Advanced Practices Frequently Asked Questions
The Board receives numerous questions from occupational therapists regarding advanced practice. Listed below are some of the most frequently asked questions we hope will be helpful. We will update this section on a regular basis as questions are received. If you have a specific question, you may e-mail the Board at firstname.lastname@example.org. For tips on completing your advanced practice application and portfolio, please access the Advanced Practice link from our home page and click on Application for Advanced Practice Approval.
Frequently Asked Questions Regarding Advanced Practice
Q. Is icing considered a modality when performed in the context of sensory stimulation?
A. OT basic training includes sensory stimulation techniques that include icing used for facilitation/inhibition. When used in this capacity, it is not considered a modality requiring advanced practice approval.
Q. Is biofeedback used with someone who has difficulty swallowing advanced practice?
A. Surface biofeedback measures rather than alters tissue response and is not considered to be a physical agent modality.
Q. If I use electrical stimulation (Vital Stim) or ultrasound to improve and facilitate swallowing do I need advanced practice approval in physical agent modalities in addition to dysphagia even though I received training from Vital Stim?
Q. Is diet modification advanced practice?
A. Bolus control assessment begins in the oral phase of swallowing (oral, motor is entry level practice). Food texture modifications and positioning are used to recognize the potential for aspiration in the pharyngeal phase. It is appropriate for the entry-level therapist to make oral intake texture/consistency recommendations, position changes, and oral motor interventions. However, when aspiration risk is suspected, it is incumbent upon the therapist to refer the patient to an appropriate healthcare professional.
Q. What part of the bedside evaluation is considered to be advanced practice?

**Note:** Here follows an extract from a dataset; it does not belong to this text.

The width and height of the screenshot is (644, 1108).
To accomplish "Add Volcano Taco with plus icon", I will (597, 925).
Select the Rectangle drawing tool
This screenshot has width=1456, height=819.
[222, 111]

A. OTs provide clinical feeding evaluations to screen patients for aspiration risk. Screenings occur in a variety of settings including acute hospitals, extended care facilities, community based treatment units and facilities. The evaluation can include determination of bolus control and recognition of aspiration signs. Oral intake consistency recommendations, position changes, and oral motor interventions are methods that can be used to improve feeding ability or determine aspiration risk. When risk is suspected, it is incumbent on the therapist to refer the patient to the appropriate provider. Further evaluation of aspiration risk and development of an intervention plan is considered advanced practice, requiring advanced practice approval.

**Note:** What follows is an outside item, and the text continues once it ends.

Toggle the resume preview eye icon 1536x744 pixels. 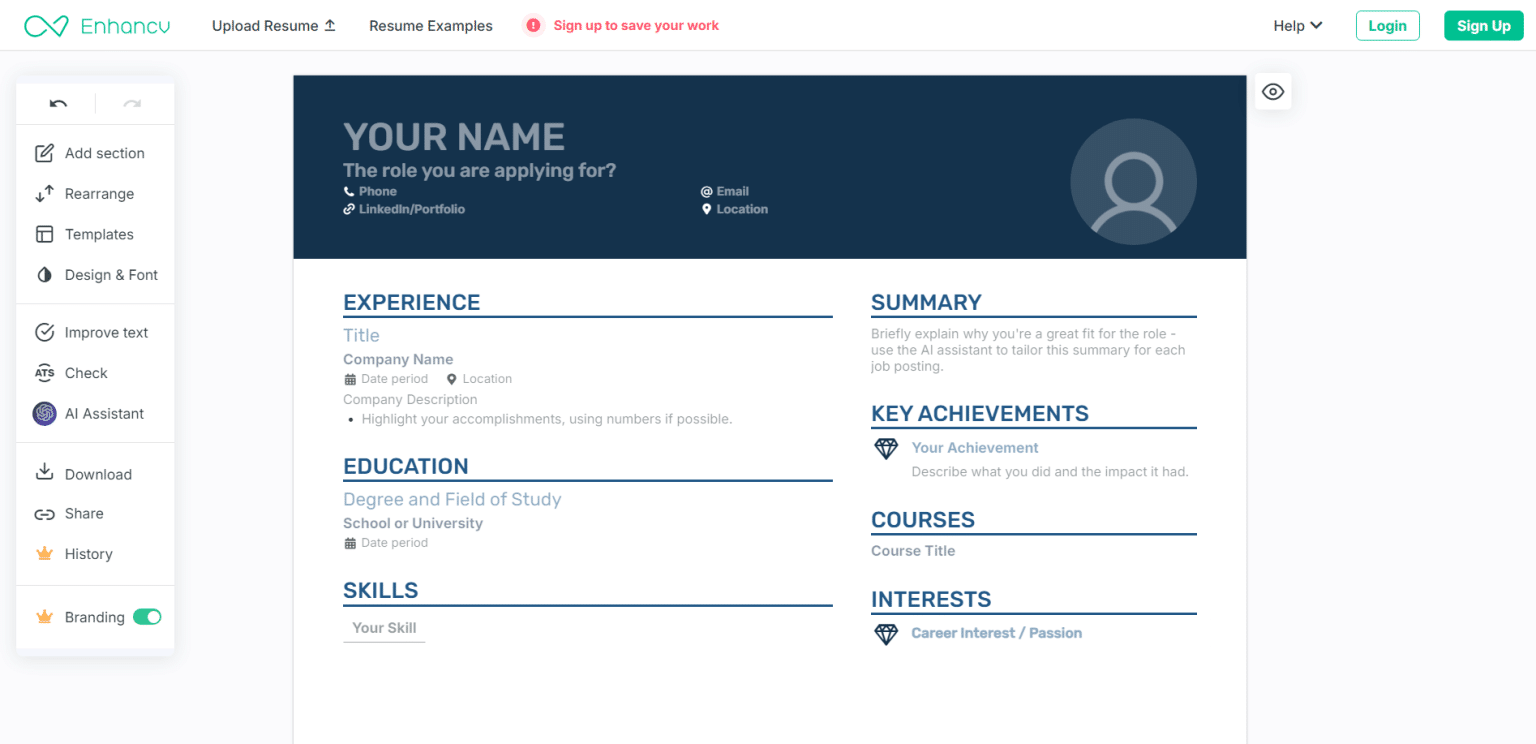click(x=1272, y=91)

Q. What kind and how much supervision is required for OTs who are in the process of meeting the experience requirements for an advanced practice?

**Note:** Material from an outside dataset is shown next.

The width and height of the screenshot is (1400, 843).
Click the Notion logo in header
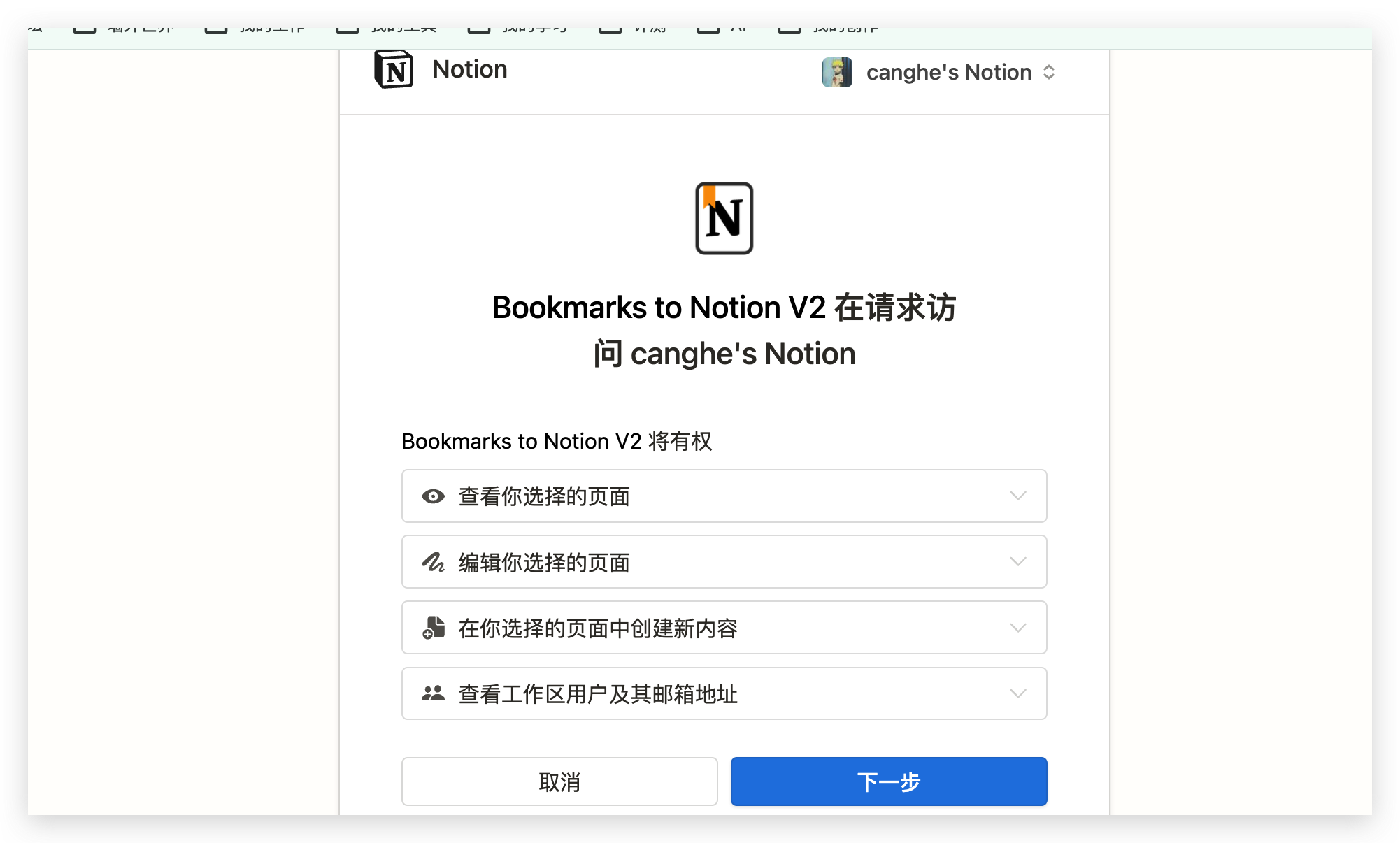394,70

A. The Board will be developing regulations that address this issue. Until they take effect, the Board suggests that experience be gained in a structured and progressive mentoring program that has the following components: (1) Ongoing mentoring throughout the training process; (2) Intensity and degree of mentoring should be appropriate for the skill level of the therapist; and (3) Documentation of mentoring should include meeting dates, attendees, and review of the learning plan.